Here is my code of FFT:
import numpy as np
fft1 = (Bx[51:-14])
fft2 = (By[1:-14])
# Loop for FFT data
for dataset in [fft1]:
dataset = np.asarray(dataset)
psd = np.abs(np.fft.fft(dataset))**2
freq = np.fft.fftfreq(dataset.size, float(300)/dataset.size)
plt.semilogy(freq[freq>0], psd[freq>0]/dataset.size**2, color='r')
for dataset2 in [fft2]:
dataset2 = np.asarray(dataset2)
psd2 = np.abs(np.fft.fft(dataset2))**2
freq2 = np.fft.fftfreq(dataset2.size, float(300)/dataset2.size)
plt.semilogy(freq2[freq2>0], psd2[freq2>0]/dataset2.size**2, color='b')
What I get:
What I need:
Any ideas? Welch does not work, so as you can see, I don't want to smooth my chart, but erase so much noise to the level which is presented on the second picture.
This is what Welch do:
and a bit of code:
freqs, psd = scipy.signal.welch(dataset, fs=300, window='hamming')
Updated Welch:
A bit of code:
# Loop for FFT data
for dataset in [fft1]:
dataset = np.asarray(dataset)
freqs, psd = welch(dataset, fs=266336/300, window='hamming', nperseg=512)

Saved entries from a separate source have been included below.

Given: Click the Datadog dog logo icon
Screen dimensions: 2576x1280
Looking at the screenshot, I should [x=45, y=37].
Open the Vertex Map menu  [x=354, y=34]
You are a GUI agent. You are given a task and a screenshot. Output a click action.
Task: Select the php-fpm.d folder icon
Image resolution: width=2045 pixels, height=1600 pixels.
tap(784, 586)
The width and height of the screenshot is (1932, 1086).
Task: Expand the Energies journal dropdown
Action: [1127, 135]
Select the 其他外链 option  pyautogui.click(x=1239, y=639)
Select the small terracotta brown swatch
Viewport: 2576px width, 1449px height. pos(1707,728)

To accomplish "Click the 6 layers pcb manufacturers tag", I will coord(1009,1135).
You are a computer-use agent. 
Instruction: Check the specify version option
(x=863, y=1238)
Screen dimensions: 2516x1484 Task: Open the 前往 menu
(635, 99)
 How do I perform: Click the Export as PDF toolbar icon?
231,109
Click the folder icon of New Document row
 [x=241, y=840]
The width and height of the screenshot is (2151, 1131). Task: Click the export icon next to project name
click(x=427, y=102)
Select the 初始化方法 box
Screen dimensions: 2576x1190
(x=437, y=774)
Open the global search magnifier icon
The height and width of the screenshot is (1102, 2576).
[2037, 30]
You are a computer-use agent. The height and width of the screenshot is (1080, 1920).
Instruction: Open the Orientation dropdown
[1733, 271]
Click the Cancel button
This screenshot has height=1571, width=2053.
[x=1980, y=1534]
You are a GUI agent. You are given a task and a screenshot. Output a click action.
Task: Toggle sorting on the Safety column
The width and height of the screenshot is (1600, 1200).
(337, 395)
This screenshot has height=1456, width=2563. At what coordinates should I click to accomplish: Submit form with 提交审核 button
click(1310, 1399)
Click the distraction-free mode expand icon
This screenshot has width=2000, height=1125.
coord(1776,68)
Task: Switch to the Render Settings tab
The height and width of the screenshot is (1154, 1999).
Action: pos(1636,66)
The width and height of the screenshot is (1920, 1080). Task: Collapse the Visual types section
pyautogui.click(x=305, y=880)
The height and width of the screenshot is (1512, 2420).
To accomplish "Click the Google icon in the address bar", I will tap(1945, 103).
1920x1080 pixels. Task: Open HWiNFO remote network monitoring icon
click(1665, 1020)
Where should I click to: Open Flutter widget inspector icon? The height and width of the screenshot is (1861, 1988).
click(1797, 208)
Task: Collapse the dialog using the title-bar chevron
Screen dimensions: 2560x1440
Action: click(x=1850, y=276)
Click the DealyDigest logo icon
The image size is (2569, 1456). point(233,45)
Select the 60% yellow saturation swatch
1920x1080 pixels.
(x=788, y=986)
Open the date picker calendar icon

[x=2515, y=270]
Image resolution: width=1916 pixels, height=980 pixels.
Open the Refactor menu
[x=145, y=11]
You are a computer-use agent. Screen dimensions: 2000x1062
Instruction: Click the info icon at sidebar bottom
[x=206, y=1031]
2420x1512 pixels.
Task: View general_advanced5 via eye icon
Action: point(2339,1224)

plt.semilogy(freqs, psd/dataset.size**2, color='r')
for dataset2 in [fft2]:
dataset2 = np.asarray(dataset2)
freqs2, psd2 = welch(dataset2, fs=266336/300, window='hamming', nperseg=512)
plt.semilogy(freqs2, psd2/dataset2.size**2, color='b')
As you can see Welch is well configurated, it shows 60 Hz electricity line, and harmonic modes. It is almost good, but it smoothed completely my plot. See graph two which is desired. Btw. y scale is wrong at Welch plot, but it is just a case of power data to the two.
I have changed to nperseg=8192 and it worked. Look at the results.
Here is an example that shows how to use nperseg to control the frequency resolution vs. noise reduction tradeoff:
Setting nperseg to the length of the signal is more or less equivalent to using the FFT without any averaging.
Here is the code to generate this image:
import numpy as np
from scipy import signal
import matplotlib.pyplot as plt
plt.figure(figsize=[8, 12])
n = 2**21
fs = 887
# example data
x = np.random.randn(n)
x += np.sin(np.cumsum(0.42 + np.random.randn(n) * 0.01)) * 5
x = signal.lfilter([1, 0.5], 2, x)
plt.subplot(3, 2, 1)
plt.semilogy(np.abs(np.fft.fft(x)[:n//2])**2 / n**2, label='FFT')
for i, nperseg in enumerate([128, 512, 8192, 65536, n]):
plt.subplot(3, 2, i+2)
f, psd = signal.welch(x, fs=fs, window='hamming', nperseg=nperseg, noverlap=0)
plt.semilogy(f, psd, label='nperseg={}'.format(nperseg))